[cfe-dev] Confusing comment on LexTokenInternal

AlisdairM(public) public at alisdairm.net
Wed Jul 8 11:36:41 PDT 2009


> -----Original Message-----
> From: Chris Lattner [mailto:clattner at apple.com]
> Sent: 07 July 2009 18:25
> To: AlisdairM (public)
> Cc: 'clang-dev Developers'
> Subject: Re: [cfe-dev] Confusing comment on LexTokenInternal

> > Oh, and it gets worse!  I've not doubled this again to support user-
> > defined-string-literals, which will also compound the number of
> > character, floating point and integer literals we define.  If I
> > follow the existing scheme we will go from 2 string literal token
> > types (tok:string_literal and tok::wide_string_literal) to 20!
> 
> Ok, if this is the case, it is probably better to go from two token
> types to one (just string_literal) and have the literal parser stuff
> actually do the categorization.  I think the interesting clients all
> using the literal parser anyway.
> 
> > So what does this mean in practice?
> >
> > I want to kill tok::wide_string_literal and somehow stuff the
> > encoding into tok::string_literal (char, char16_t, char32_t, wchar_t
> > or u8 special. Options for other languages may be appropriate too).
> > Any advice on how to approach this appreciated.
> 
> Makes sense to me!  Do you actually need to encode this in the
> *Token*?  Could you just have StringLiteralParser determine these
> properties?

OK, tried it, and time to scratch that plan already!
The problem is not that string_literal cannot handle the wide_string_literal cases, that was easy to fix up.  However, there are a few places in the grammar that require string literal be exactly that - a narrow string literal.  Examples are #include "myfile" and extern "C".

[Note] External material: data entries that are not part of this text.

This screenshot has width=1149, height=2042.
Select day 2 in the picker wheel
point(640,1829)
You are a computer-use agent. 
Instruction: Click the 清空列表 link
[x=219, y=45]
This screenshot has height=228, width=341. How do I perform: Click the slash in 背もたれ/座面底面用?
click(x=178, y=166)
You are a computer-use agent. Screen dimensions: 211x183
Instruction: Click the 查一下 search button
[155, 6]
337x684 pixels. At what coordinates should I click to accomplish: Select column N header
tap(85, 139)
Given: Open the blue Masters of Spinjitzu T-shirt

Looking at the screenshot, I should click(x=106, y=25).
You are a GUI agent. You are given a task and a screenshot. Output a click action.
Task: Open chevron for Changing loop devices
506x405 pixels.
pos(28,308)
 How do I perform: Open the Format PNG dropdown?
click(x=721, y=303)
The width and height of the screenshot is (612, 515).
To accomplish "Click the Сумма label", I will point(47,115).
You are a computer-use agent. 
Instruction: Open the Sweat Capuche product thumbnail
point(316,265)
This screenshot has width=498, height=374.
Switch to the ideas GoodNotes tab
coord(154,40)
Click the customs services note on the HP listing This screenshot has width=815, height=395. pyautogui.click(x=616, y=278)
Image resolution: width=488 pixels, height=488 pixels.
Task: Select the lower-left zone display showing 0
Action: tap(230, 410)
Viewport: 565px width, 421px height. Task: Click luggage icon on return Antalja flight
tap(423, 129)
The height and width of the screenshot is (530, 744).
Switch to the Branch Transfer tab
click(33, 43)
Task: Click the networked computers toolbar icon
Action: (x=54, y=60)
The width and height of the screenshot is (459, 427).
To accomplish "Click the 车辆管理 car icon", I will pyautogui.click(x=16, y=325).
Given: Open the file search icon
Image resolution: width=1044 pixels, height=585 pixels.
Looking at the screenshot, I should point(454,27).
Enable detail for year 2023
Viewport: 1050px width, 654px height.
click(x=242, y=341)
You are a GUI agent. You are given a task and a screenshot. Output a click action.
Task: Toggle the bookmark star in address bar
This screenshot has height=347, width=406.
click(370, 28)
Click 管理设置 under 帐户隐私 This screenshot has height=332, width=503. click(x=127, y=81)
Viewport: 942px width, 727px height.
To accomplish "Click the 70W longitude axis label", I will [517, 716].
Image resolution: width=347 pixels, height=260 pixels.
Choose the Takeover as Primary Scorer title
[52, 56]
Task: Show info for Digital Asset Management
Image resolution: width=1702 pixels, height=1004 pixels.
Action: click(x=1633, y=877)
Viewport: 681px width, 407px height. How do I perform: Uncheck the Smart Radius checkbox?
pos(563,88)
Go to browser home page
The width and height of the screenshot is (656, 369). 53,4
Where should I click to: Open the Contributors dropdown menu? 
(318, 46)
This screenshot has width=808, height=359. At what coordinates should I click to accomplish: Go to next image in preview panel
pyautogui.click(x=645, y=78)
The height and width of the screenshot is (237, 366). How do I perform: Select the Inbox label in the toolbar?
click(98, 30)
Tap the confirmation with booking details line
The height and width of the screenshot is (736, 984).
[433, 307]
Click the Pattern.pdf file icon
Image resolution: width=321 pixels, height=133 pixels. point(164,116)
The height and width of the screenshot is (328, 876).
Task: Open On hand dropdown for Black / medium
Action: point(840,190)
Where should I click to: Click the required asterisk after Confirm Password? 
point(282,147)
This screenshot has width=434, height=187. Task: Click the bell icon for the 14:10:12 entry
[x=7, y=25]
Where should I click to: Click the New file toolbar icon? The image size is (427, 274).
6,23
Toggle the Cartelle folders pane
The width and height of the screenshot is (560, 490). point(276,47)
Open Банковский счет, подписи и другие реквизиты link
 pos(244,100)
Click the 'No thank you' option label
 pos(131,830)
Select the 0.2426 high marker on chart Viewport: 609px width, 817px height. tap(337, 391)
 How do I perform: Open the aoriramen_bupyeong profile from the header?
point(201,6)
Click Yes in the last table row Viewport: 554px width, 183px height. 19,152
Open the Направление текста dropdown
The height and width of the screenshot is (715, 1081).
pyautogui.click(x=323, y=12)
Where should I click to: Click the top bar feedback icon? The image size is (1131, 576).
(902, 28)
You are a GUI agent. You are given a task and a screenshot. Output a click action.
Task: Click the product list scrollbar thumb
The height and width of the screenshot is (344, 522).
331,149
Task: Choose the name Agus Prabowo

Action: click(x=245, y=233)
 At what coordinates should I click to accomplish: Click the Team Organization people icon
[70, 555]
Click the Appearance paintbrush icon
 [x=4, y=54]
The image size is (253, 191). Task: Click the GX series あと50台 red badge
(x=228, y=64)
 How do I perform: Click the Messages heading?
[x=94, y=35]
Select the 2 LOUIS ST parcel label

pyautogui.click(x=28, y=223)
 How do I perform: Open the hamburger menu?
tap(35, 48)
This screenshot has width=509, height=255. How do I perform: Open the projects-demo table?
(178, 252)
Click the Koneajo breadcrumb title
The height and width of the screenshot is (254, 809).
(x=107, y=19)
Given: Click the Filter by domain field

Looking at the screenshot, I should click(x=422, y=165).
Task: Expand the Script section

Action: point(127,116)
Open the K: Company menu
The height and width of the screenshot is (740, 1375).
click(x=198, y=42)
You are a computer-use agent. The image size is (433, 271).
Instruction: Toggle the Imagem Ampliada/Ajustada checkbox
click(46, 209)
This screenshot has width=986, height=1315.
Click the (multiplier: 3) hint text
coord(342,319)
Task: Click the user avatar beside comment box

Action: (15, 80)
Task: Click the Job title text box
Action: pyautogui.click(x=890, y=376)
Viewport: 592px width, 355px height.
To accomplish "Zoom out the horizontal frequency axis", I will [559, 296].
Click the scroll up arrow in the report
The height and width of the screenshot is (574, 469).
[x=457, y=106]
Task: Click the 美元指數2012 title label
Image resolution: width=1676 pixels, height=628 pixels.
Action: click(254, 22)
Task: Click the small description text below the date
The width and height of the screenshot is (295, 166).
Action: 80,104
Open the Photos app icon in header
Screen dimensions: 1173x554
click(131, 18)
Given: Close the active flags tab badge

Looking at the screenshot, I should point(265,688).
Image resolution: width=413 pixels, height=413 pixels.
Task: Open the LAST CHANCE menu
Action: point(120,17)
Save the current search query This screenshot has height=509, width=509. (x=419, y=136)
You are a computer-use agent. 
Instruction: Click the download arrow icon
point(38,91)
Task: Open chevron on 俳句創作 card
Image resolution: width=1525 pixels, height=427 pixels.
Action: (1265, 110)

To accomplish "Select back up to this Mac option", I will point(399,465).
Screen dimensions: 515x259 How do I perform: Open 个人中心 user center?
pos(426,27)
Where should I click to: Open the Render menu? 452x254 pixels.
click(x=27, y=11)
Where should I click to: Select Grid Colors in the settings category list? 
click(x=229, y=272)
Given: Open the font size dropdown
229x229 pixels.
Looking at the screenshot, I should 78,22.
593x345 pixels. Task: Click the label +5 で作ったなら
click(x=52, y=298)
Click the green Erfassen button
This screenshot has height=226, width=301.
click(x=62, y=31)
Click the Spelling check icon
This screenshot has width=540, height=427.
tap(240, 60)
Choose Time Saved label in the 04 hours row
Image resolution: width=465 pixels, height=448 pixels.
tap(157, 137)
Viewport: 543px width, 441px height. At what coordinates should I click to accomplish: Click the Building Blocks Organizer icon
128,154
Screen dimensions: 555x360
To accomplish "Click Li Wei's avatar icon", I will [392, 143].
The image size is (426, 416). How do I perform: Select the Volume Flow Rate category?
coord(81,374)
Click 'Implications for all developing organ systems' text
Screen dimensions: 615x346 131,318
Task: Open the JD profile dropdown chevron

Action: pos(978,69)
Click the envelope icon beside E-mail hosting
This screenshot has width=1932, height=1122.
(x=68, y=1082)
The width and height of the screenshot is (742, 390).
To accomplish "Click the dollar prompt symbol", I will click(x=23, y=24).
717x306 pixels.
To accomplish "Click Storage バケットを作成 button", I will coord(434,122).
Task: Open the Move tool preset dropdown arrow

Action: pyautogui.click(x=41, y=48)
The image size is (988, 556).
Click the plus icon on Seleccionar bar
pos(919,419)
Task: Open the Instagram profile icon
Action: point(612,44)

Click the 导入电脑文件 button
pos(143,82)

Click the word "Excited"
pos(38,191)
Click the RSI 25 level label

Now I could try and stuff a flag into the token to indicate it truly is a narrow string literal - but we already have that effect with the two separate tokens.  That seems to be working and is quite well tested by now so I think we should keep this in place.

The new plan is to repurpose wide_string_literal to cover any annotated string literal i.e. with any prefix or suffix.  'Annotated' seems to have other connotations though so I'm looking for a better term.  In the meantime I'll put the foundation in for wide_string_literal to handle the 19 other cases that string_literal does not.